From 2fc70a27ae167a69f44e1ae1152e28d5779d2874 Mon Sep 17 00:00:00 2001
From: tb <tb@openbsd.org>
Date: Fri, 22 Oct 2021 18:37:15 +0000
Subject: [PATCH] Prepare to provide X509_get_{extended_,}key_usage()

ok beck jsing
---
 lib/libcrypto/x509/x509_purp.c | 28 +++++++++++++++++++++++++++-
 lib/libcrypto/x509/x509v3.h    |  6 +++++-
 2 files changed, 32 insertions(+), 2 deletions(-)

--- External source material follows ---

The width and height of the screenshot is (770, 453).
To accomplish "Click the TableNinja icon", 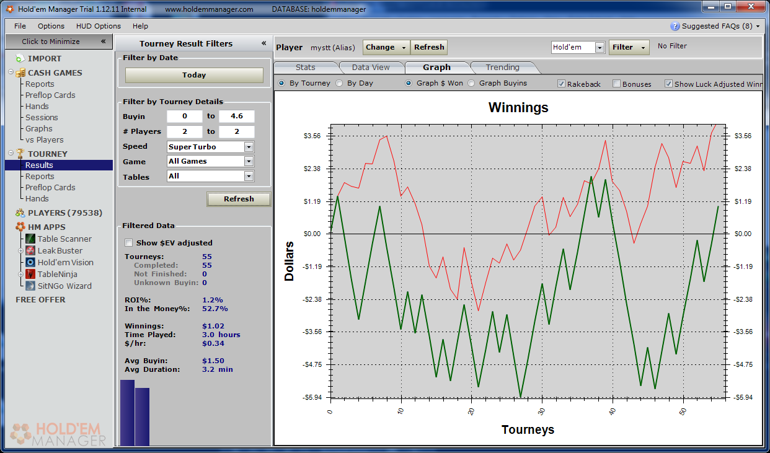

diff --git a/lib/libcrypto/x509/x509_purp.c b/lib/libcrypto/x509/x509_purp.c
index 3c05cc31b26..43236b2cd33 100644
--- a/lib/libcrypto/x509/x509_purp.c
+++ b/lib/libcrypto/x509/x509_purp.c
@@ -1,4 +1,4 @@
-/* $OpenBSD: x509_purp.c,v 1.8 2021/10/21 13:51:52 tb Exp $ */
+/* $OpenBSD: x509_purp.c,v 1.9 2021/10/22 18:37:15 tb Exp $ */
 /* Written by Dr Stephen N Henson (steve@openssl.org) for the OpenSSL
  * project 2001.
  */
@@ -942,3 +942,29 @@ X509_check_akid(X509 *issuer, AUTHORITY_KEYID *akid)
 	}
 	return X509_V_OK;
 }
+
+uint32_t
+X509_get_key_usage(X509 *x)
+{
+	/* Call for side-effect of computing hash and caching extensions */
+	if (X509_check_purpose(x, -1, -1) != 1)
+		return 0;
+
+	if (x->ex_flags & EXFLAG_KUSAGE)
+		return x->ex_kusage;
+
+	return UINT32_MAX;
+}
+
+uint32_t
+X509_get_extended_key_usage(X509 *x)
+{
+	/* Call for side-effect of computing hash and caching extensions */
+	if (X509_check_purpose(x, -1, -1) != 1)
+		return 0;
+
+	if (x->ex_flags & EXFLAG_XKUSAGE)
+		return x->ex_xkusage;
+
+	return UINT32_MAX;
+}
diff --git a/lib/libcrypto/x509/x509v3.h b/lib/libcrypto/x509/x509v3.h
index 9467a666c5a..84229a18907 100644
--- a/lib/libcrypto/x509/x509v3.h
+++ b/lib/libcrypto/x509/x509v3.h
@@ -1,4 +1,4 @@
-/* $OpenBSD: x509v3.h,v 1.6 2021/10/21 13:51:52 tb Exp $ */
+/* $OpenBSD: x509v3.h,v 1.7 2021/10/22 18:37:15 tb Exp $ */
 /* Written by Dr Stephen N Henson (steve@openssl.org) for the OpenSSL
  * project 1999.
  */
@@ -799,6 +799,10 @@ char *X509_PURPOSE_get0_sname(const X509_PURPOSE *xp);
 int X509_PURPOSE_get_trust(const X509_PURPOSE *xp);
 void X509_PURPOSE_cleanup(void);
 int X509_PURPOSE_get_id(const X509_PURPOSE *);
+#if defined(LIBRESSL_NEW_API)
+uint32_t X509_get_key_usage(X509 *x);
+uint32_t X509_get_extended_key_usage(X509 *x);
+#endif
 
 STACK_OF(OPENSSL_STRING) *X509_get1_email(X509 *x);
 STACK_OF(OPENSSL_STRING) *X509_REQ_get1_email(X509_REQ *x);
-- 
2.20.1